Copy out, in full, each line below that contains the word "toolbar".

#### Records shown ####

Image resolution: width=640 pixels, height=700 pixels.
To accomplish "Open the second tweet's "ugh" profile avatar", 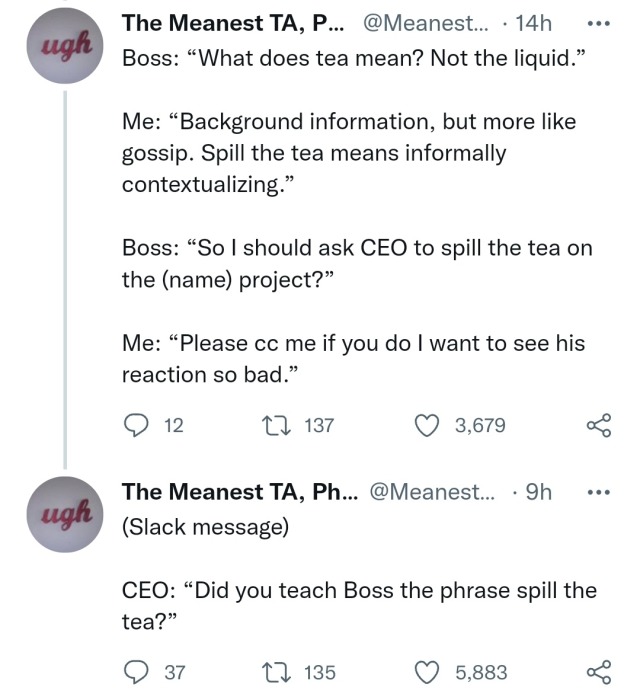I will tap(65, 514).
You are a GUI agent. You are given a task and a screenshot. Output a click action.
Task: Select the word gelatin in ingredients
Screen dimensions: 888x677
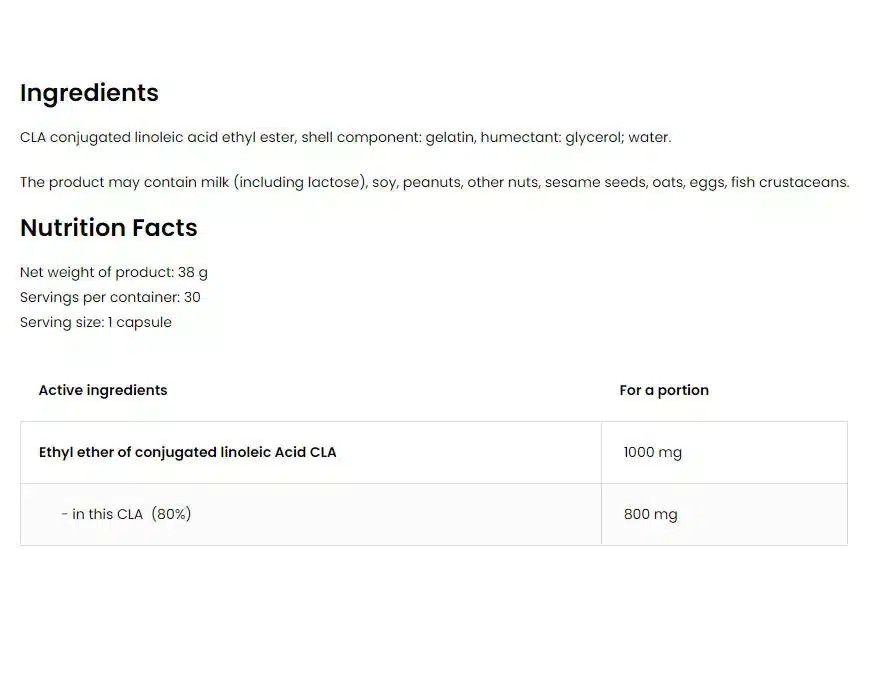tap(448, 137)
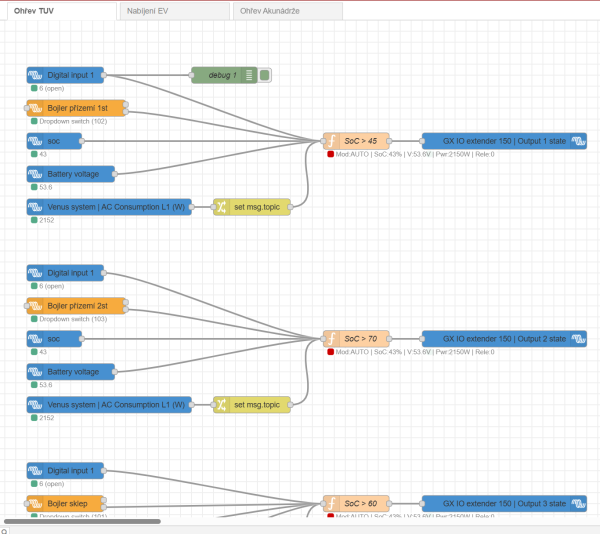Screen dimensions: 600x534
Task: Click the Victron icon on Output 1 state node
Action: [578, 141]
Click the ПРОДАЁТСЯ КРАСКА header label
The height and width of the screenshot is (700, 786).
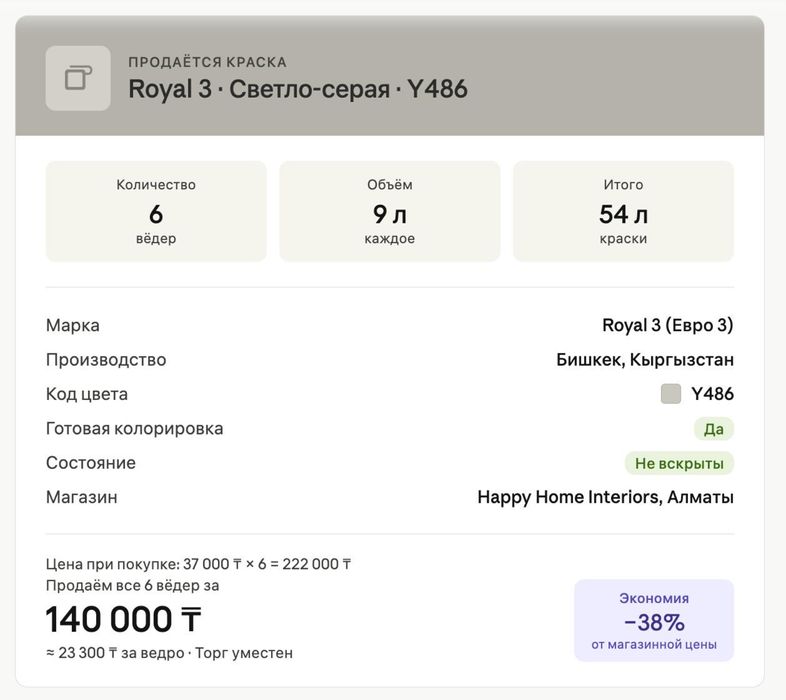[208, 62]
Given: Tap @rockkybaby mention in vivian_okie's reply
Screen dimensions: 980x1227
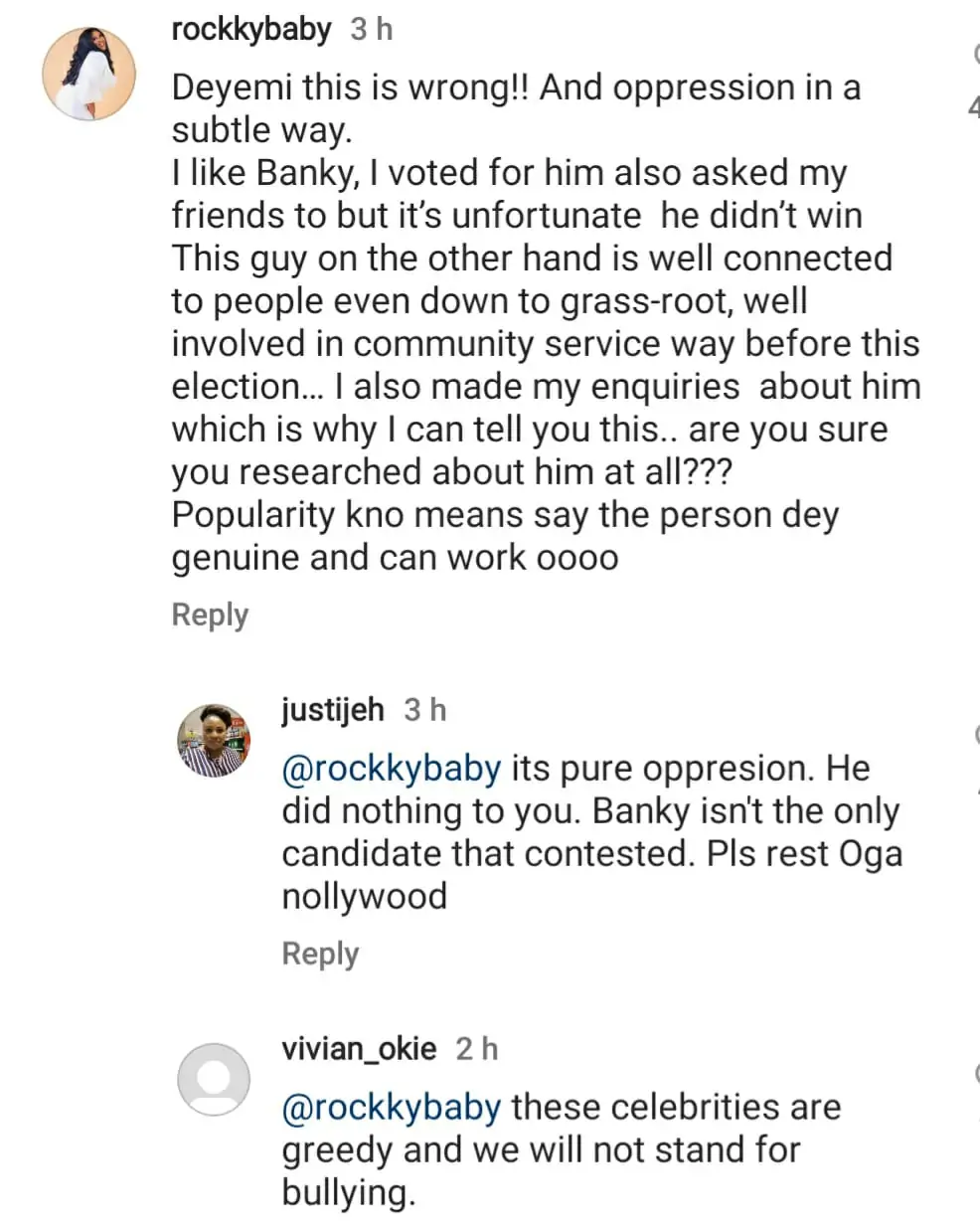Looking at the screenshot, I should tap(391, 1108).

####
#### Records shown ####

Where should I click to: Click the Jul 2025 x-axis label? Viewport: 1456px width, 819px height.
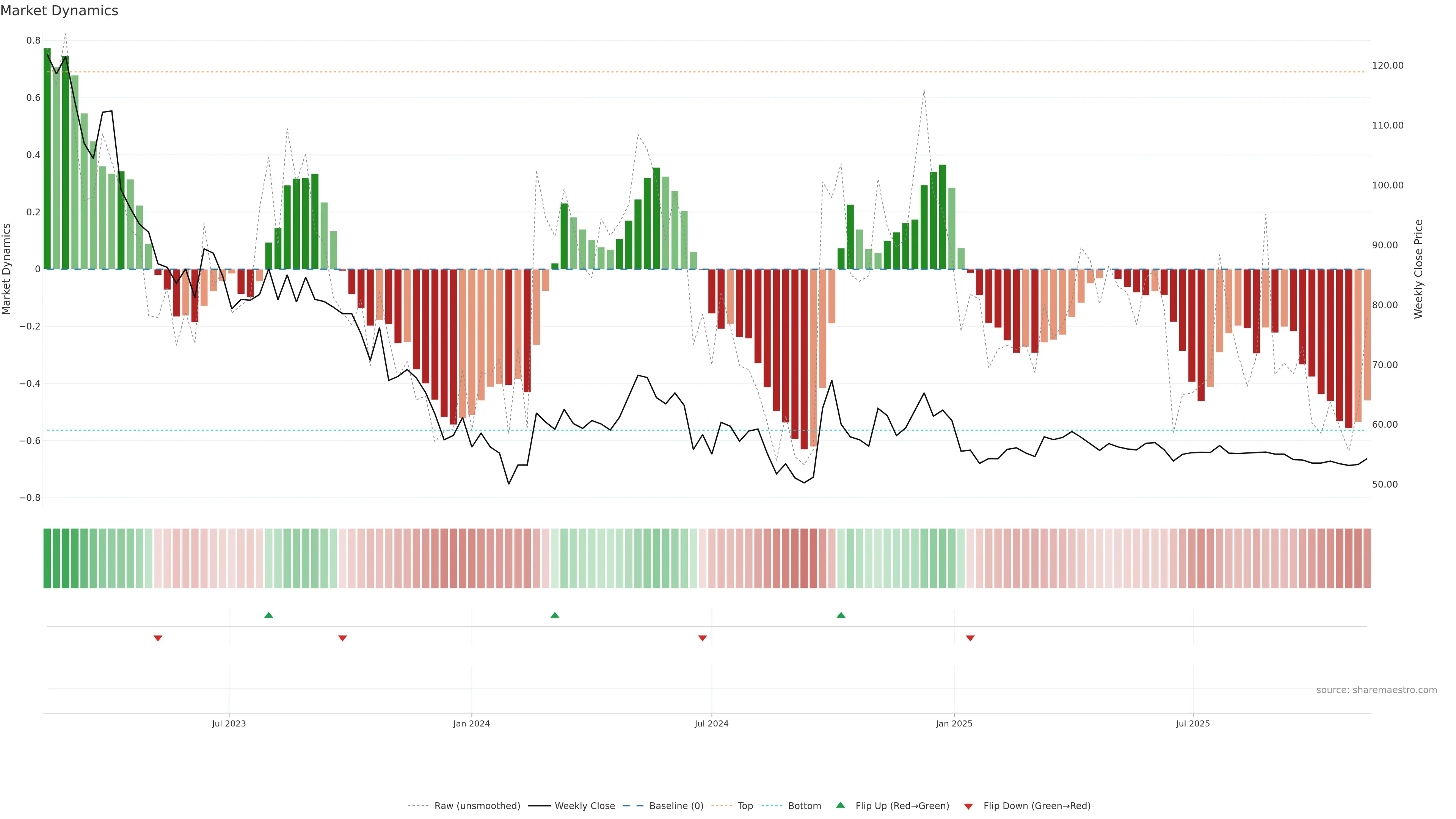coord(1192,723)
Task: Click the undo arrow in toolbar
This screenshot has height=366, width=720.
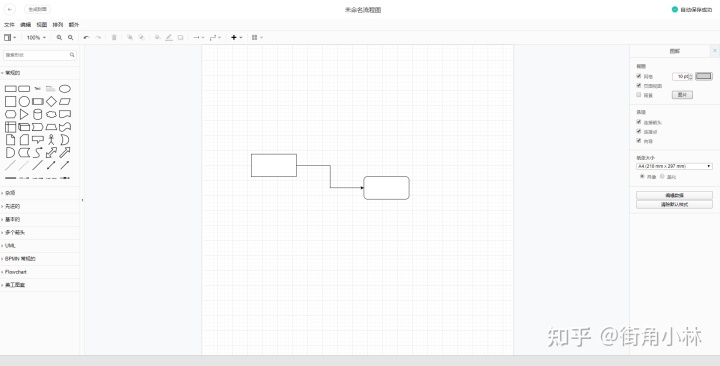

####
#### Records shown ####

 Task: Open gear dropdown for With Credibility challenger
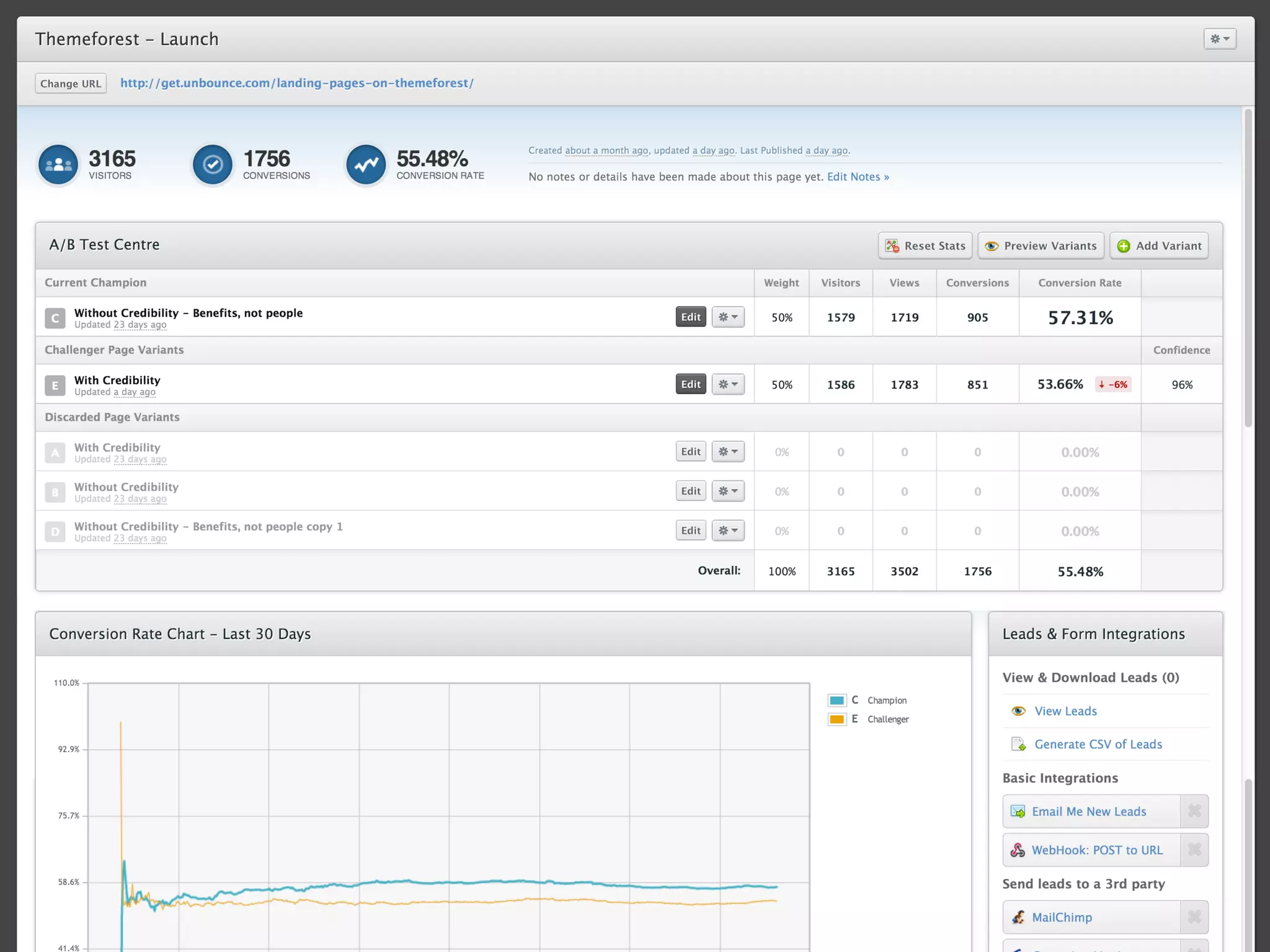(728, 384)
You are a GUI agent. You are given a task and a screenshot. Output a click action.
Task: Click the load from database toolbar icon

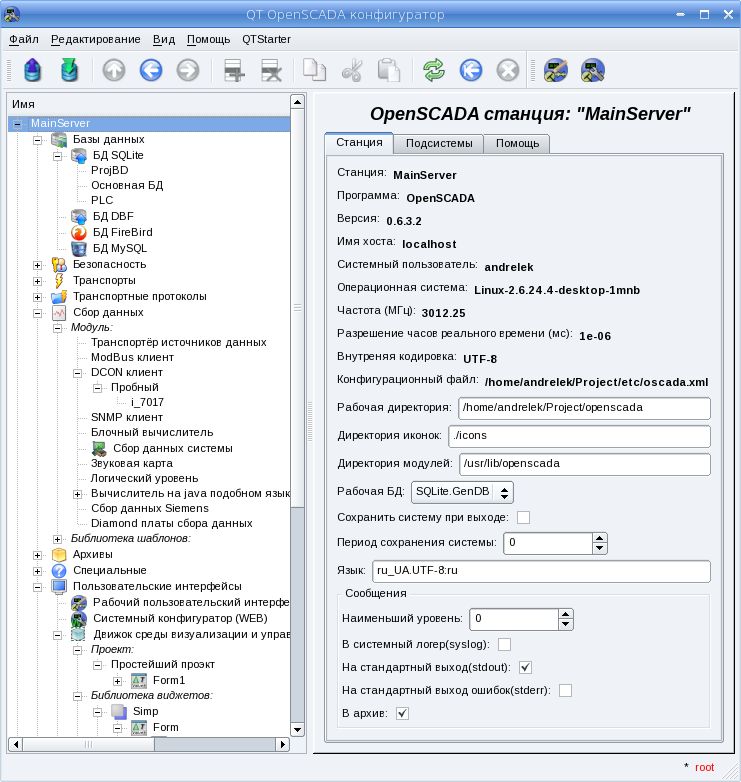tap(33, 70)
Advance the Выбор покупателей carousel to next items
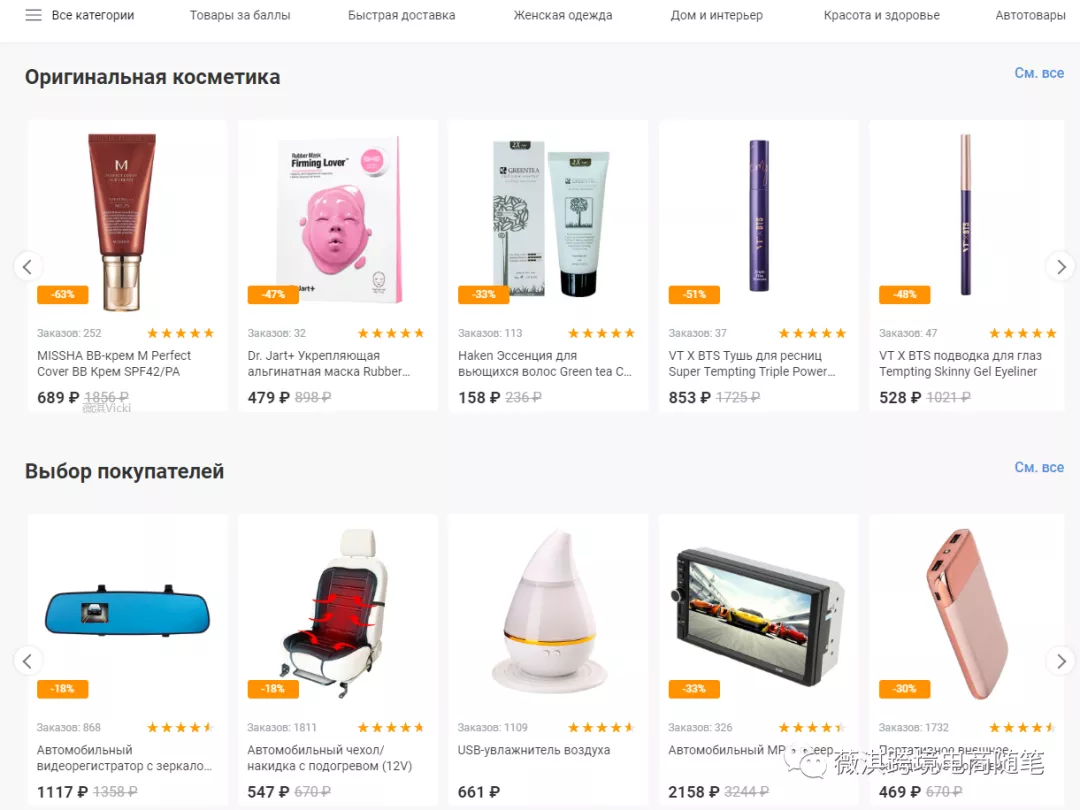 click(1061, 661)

####

__Reply to the exercise__
Task: Click the undo arrow in toolbar
Task: Click the load from database toolbar icon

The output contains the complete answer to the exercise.